Is it conceivable that something that took fifty-odd million in its first weekend could be a flop? I said of KING KONG that for that film’s budget, I could grow my own giant fucking monkey. $250 million puts you in spacelaunch-budget territory. For $250 million WB could’ve given Bryan Singer his own communications satellite and spent the change on a George Clooney movie. Or two Wes Anderson movies. It’s an astonishing volume of cash that, at this stage, they don’t have a prayer of making back worldwide or on DVD.

This is the absurdity of modern Hollywood; that taking more than the GNP of Luxembourg in a single weekend is not actually enough to put a movie in the black.

Maybe Hollywood should try things the Werner Herzog Way:

In Werner Herzog’s films, the main characters tend to be ambitious explorers who find themselves crashing in spectacular failure. Aguirre, the Wrath of God follows a 16th-century conquistador who sets out to find El Dorado, only to end up on a raft, demented and alone, adrift on a stagnant river. In the documentary Grizzly Man, Timothy Treadwell becomes so adept at cohabiting with wild grizzly bears that he comes to believe he’s one of them – until he gets eaten.

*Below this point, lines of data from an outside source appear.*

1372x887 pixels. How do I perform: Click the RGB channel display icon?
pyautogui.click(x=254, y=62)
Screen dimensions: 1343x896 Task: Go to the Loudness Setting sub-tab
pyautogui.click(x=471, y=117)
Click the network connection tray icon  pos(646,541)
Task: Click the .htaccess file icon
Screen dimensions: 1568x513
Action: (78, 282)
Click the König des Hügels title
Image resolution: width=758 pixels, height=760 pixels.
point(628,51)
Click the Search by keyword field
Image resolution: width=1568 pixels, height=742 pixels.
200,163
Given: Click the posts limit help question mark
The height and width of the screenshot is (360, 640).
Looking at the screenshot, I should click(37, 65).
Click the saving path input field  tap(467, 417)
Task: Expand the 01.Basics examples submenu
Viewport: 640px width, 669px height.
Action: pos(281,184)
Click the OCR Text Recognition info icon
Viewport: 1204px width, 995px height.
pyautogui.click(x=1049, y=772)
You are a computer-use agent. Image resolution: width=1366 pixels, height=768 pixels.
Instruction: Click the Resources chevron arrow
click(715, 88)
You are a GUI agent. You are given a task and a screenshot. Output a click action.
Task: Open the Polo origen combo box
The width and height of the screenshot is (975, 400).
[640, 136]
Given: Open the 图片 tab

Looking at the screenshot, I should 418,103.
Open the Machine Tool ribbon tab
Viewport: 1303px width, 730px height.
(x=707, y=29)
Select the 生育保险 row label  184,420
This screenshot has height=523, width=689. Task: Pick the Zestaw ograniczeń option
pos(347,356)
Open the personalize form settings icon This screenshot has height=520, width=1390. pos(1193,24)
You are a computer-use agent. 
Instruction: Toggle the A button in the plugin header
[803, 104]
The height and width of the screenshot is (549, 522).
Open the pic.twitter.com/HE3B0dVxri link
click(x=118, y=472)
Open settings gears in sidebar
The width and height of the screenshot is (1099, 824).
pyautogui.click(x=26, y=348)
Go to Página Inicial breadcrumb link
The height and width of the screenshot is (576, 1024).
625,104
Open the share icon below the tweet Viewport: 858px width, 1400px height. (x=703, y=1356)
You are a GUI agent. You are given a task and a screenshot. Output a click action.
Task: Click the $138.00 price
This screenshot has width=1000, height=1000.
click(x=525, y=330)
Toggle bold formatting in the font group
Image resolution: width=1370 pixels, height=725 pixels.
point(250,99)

Now the maverick German director, who has made 52 films over a 44-year career, is launching The Wild Blue Yonder. The movie, which he describes as “science fiction fantasy,” tells the story of two interstellar voyages. The first is undertaken by an alien race fleeing a dying planet with hopes of colonizing Earth, the other by human astronauts who set out to explore the liquid world the aliens left behind.

Instead of spending millions on Spielberg-style effects, Herzog went low tech and high geek. He spliced together documentary footage from NASA and the National Science Foundation’s US Antarctic Program. He created “characters” from documentary-style scenes with actual physicists and astronauts. But this being a Herzog film, the lyrical images are tempered by characteristic pessimism. “The film ends our illusions about intergalactic travel,” Herzog says bluntly. “We will not do it. We cannot manage it. It’s just too far.”

Next Time, Send Beer

Thursday, July 13th, 2006

To the Kind Reader who signed me up to the National Council of Churches Newsletter: I understand that not everyone who goes to church is a twitterpated bigot. I’ve known that for quite some time. And while Liberal Christians aren’t quite as mythical as Unicorns (or Jesus) you certainly aren’t going out of their way to get noticed. Oh but Al Sharpton was on the Daily Show a few years back! Yeah. And Pat Robertson has his own freakin channel.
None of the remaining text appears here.